#### [STATED PROBLEM]
Reproduce the passage on kinbaku rituals below in full, word for word.

#### [PASSAGE TO READ]
· · · ·

Kinbaku Rituals: how to create a space where play and intimacy are welcomed?

rituals kinbaku semenawa
I'm not into DS, and neither is my partner. Role-playing was never my thing. But Kinbaku space is not casual for me. It is sacred… I think of it in terms of "Ritual": a space that's different from everyday life. Where we show up differently and relate to each other differently. Where different rules apply. 

With my partner, we call it “container”. 

This idea of a “container” – something that is limited in time and space – allows me to go / dive into the experience in a much more fearless way. I worry less about opening up towards difficult feelings, when I can trust that they are welcomed in this space – but also, that they will be “contained” and I can leave it behind and come back to normality afterwards.

I also trust that we share the same mindset about what it is that we are doing. 

You cannot assume it, however. It takes shared experiences and conversations. It takes an agreement between you both. That agreement is a way to open up a space – generous space for both people, where there is a place for spontaneity, authenticity, surprises, or, in other words – for play.

· · · ·

#### [RECORDS]
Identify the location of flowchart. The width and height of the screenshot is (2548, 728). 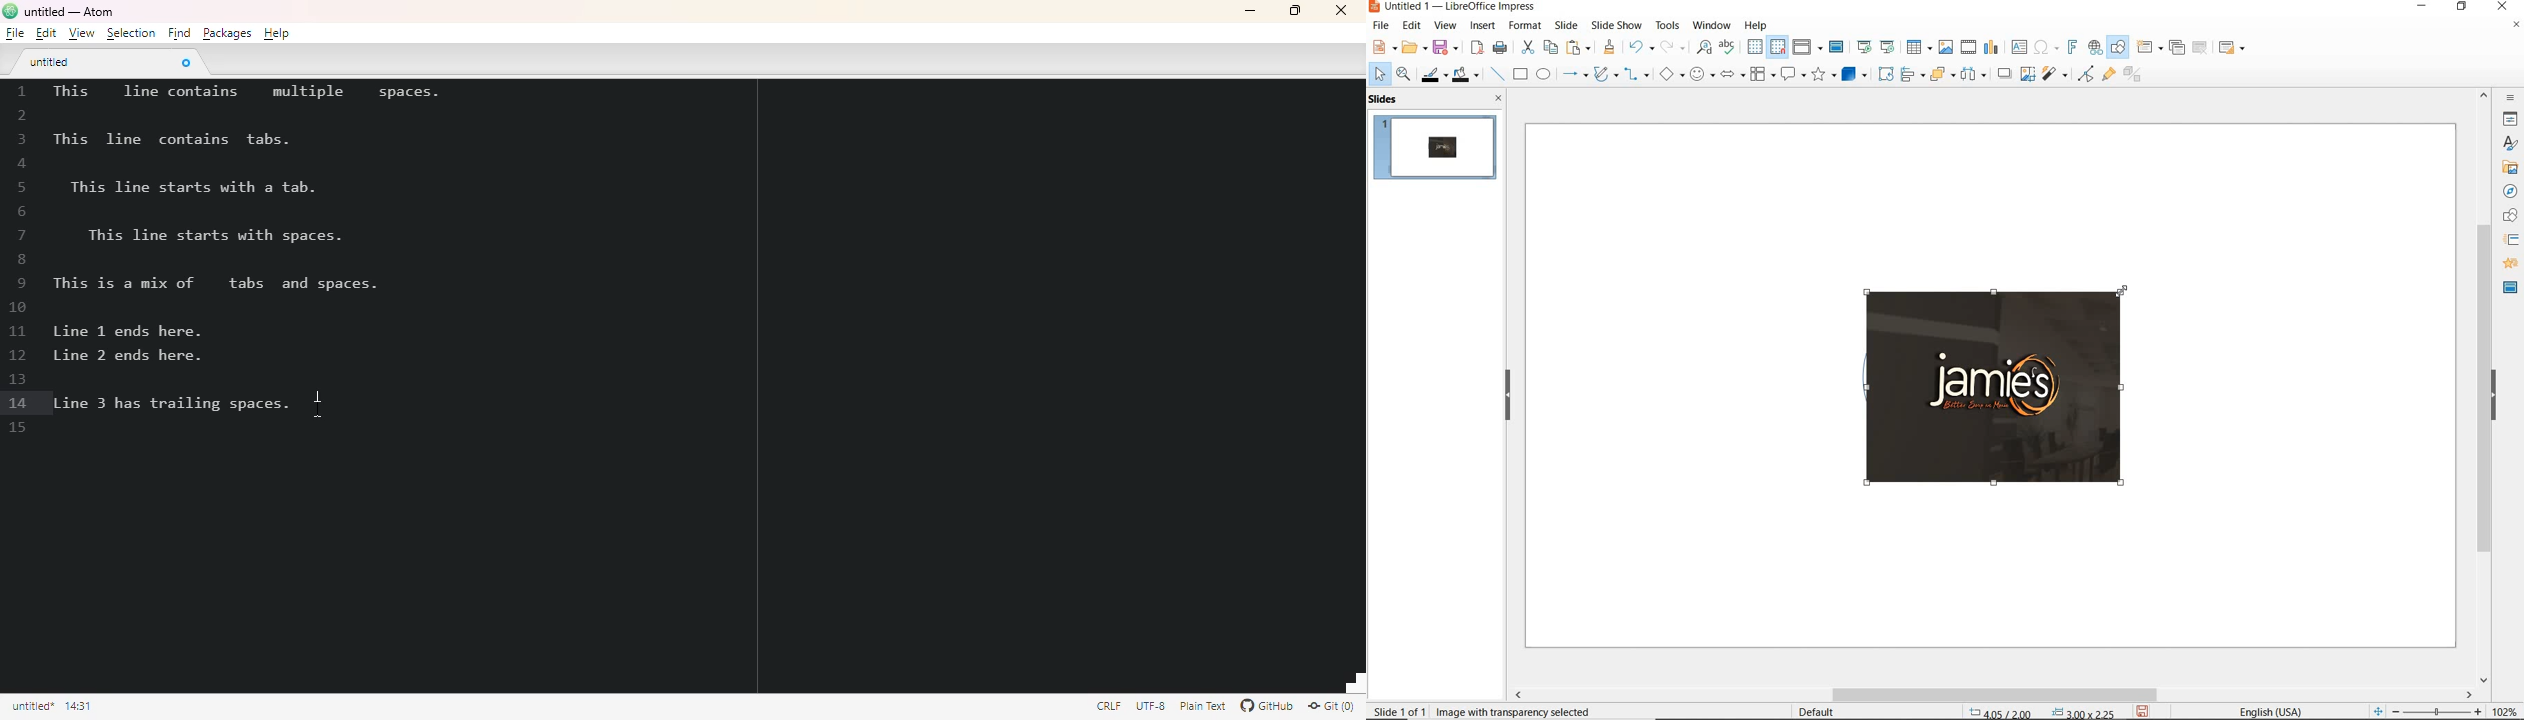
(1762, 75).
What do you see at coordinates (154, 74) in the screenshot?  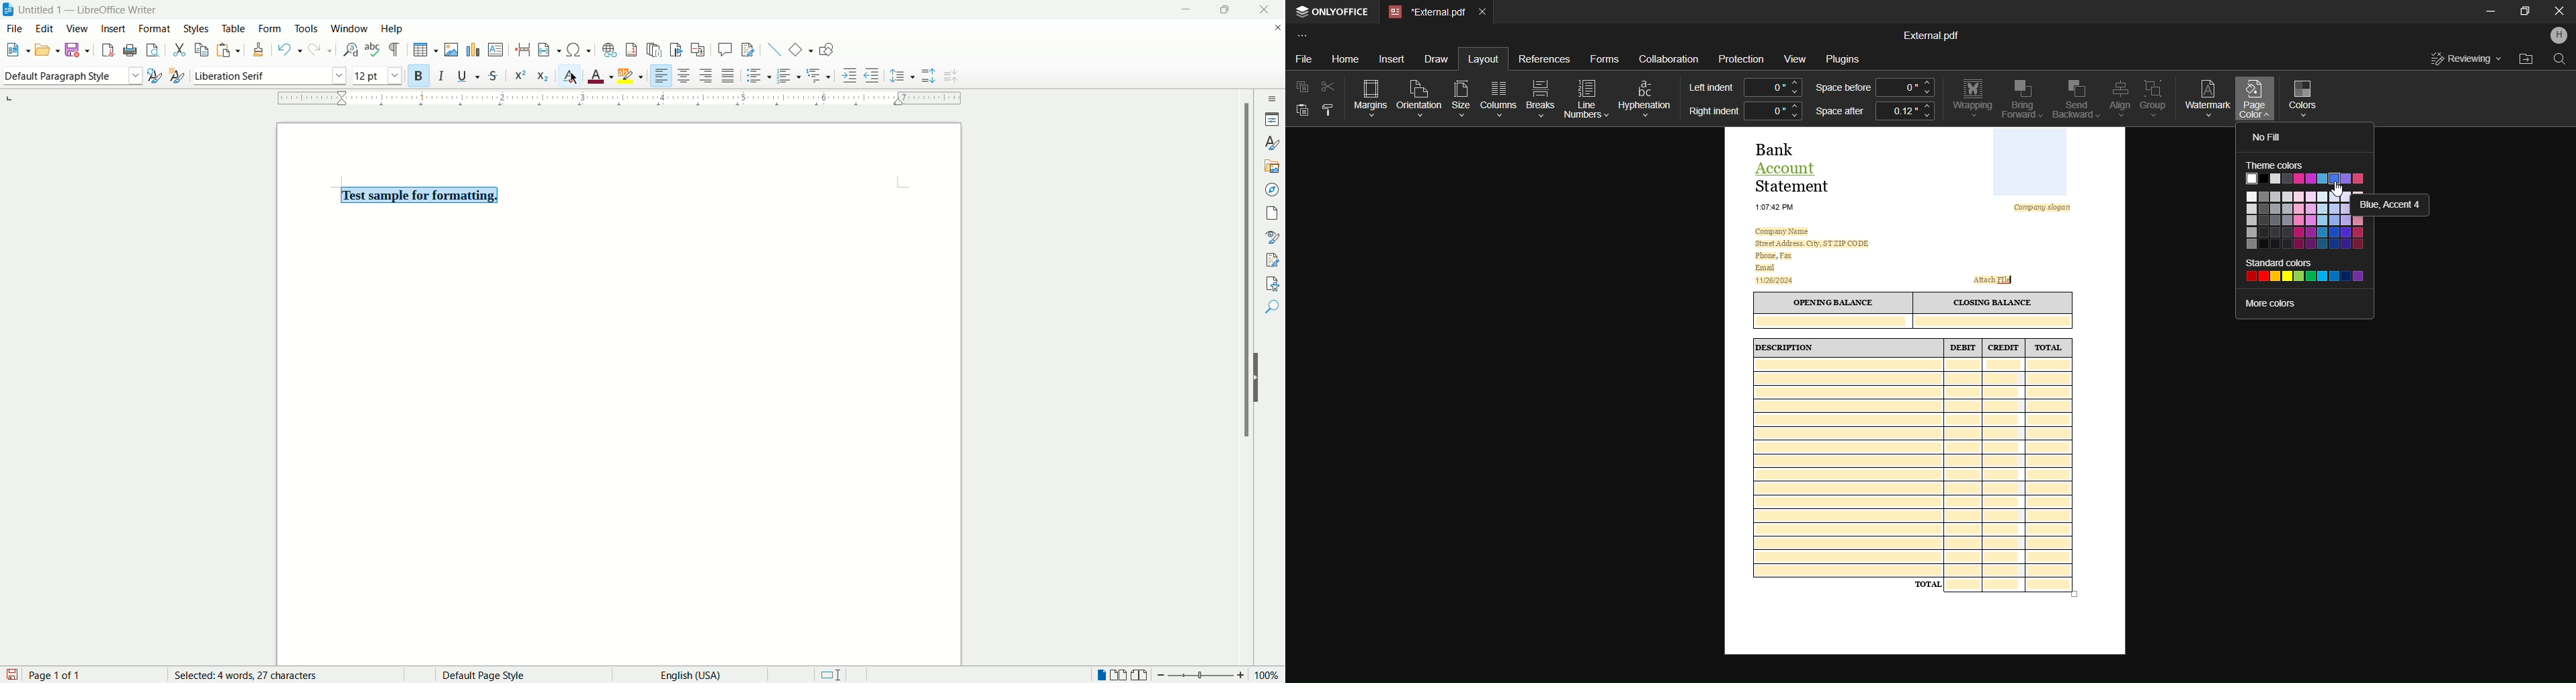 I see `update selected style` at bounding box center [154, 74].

· · · ·

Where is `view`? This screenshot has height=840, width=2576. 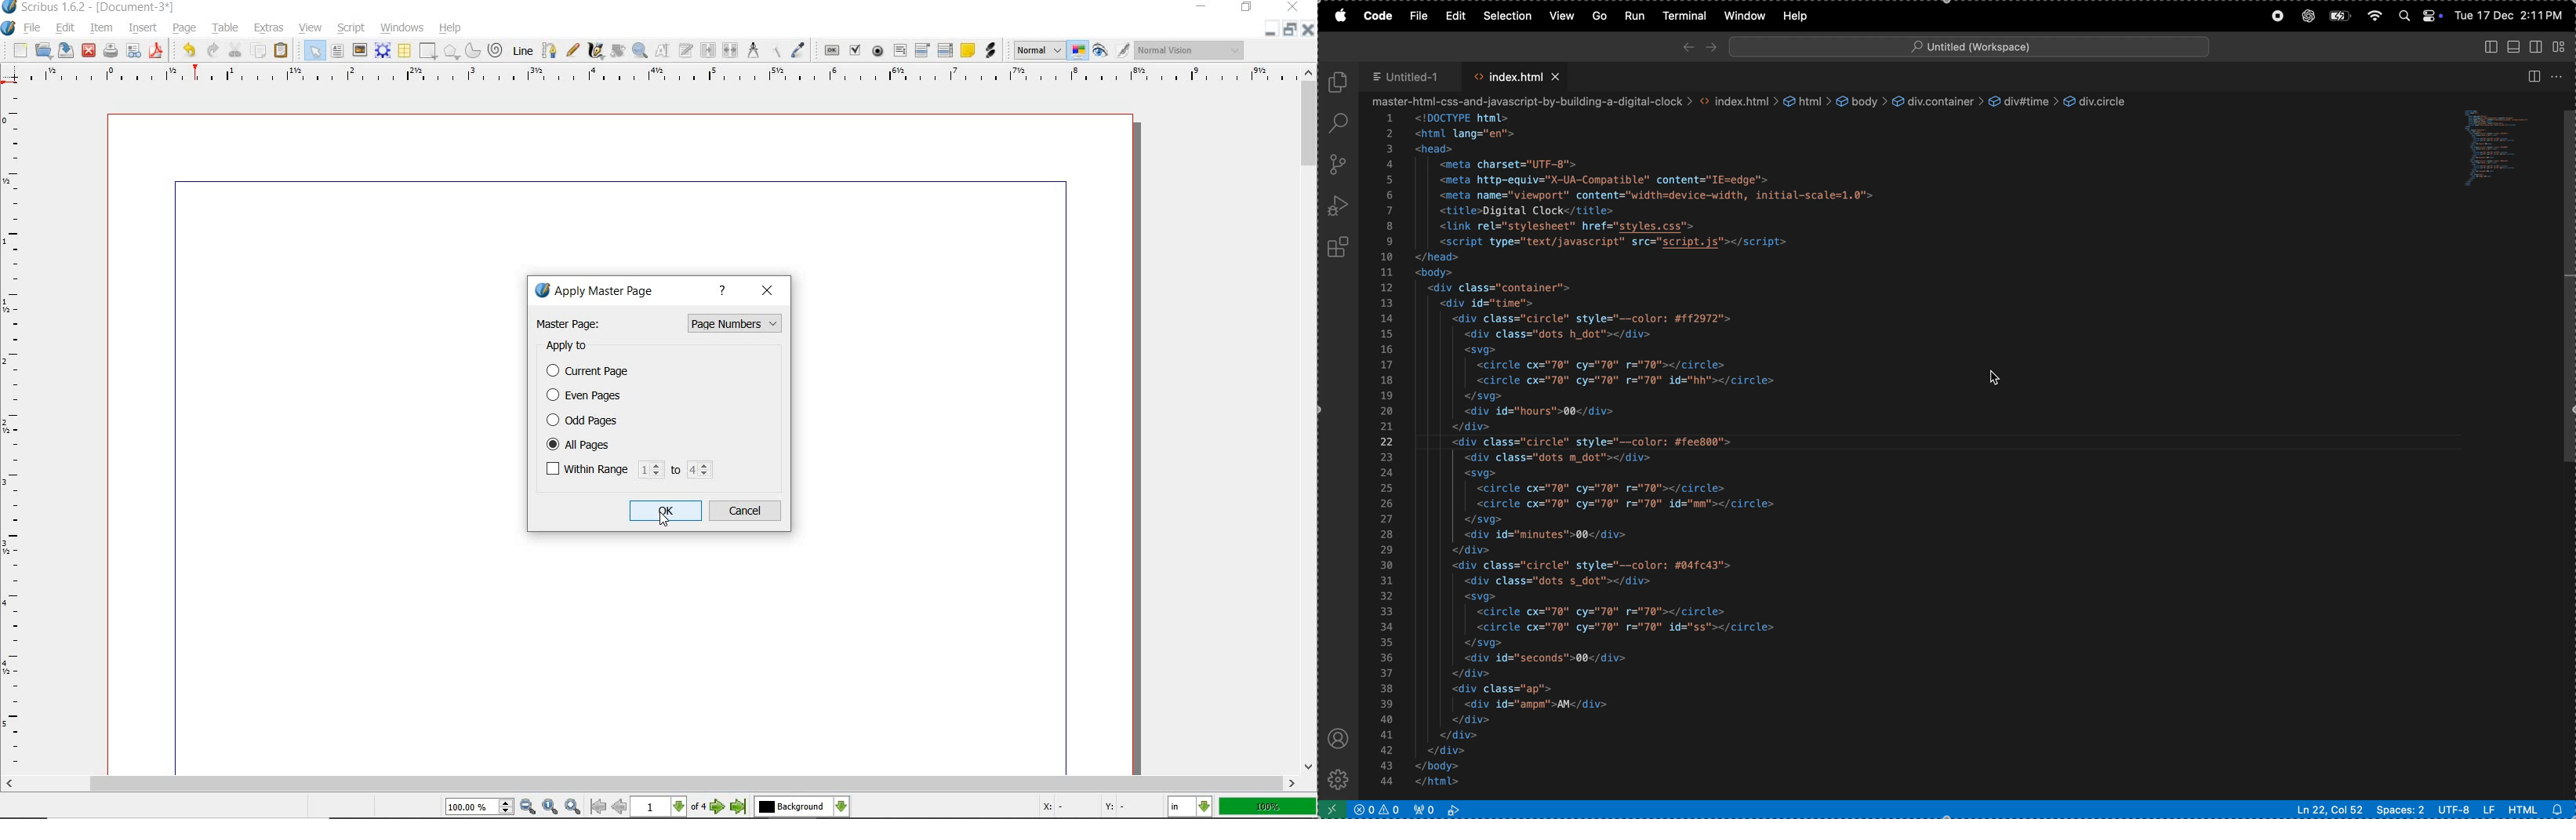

· · · ·

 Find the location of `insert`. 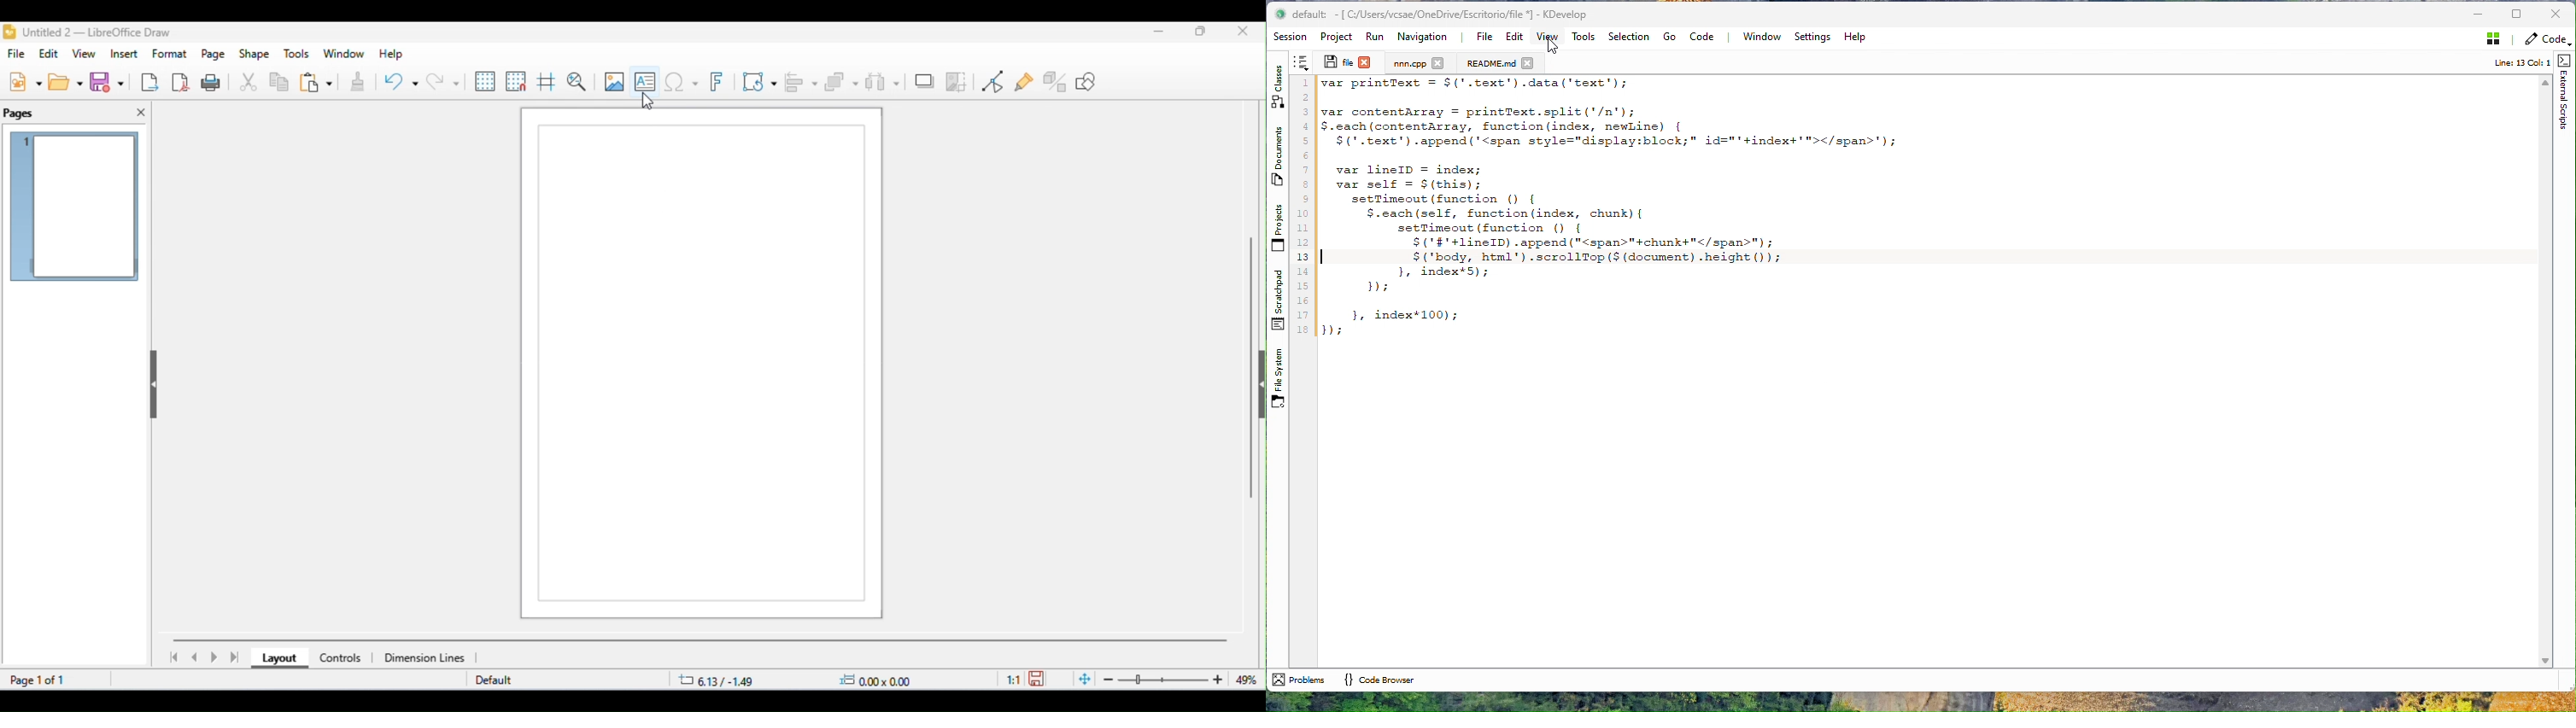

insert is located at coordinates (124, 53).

· · · ·

#### [OUTPUT FOR THIS TASK]
Kinbaku Rituals: how to create a space where play and intimacy are welcomed?

rituals kinbaku semenawa
I'm not into DS, and neither is my partner. Role-playing was never my thing. But Kinbaku space is not casual for me. It is sacred… I think of it in terms of "Ritual": a space that's different from everyday life. Where we show up differently and relate to each other differently. Where different rules apply. 

With my partner, we call it “container”. 

This idea of a “container” – something that is limited in time and space – allows me to go / dive into the experience in a much more fearless way. I worry less about opening up towards difficult feelings, when I can trust that they are welcomed in this space – but also, that they will be “contained” and I can leave it behind and come back to normality afterwards.

I also trust that we share the same mindset about what it is that we are doing. 

You cannot assume it, however. It takes shared experiences and conversations. It takes an agreement between you both. That agreement is a way to open up a space – generous space for both people, where there is a place for spontaneity, authenticity, surprises, or, in other words – for play.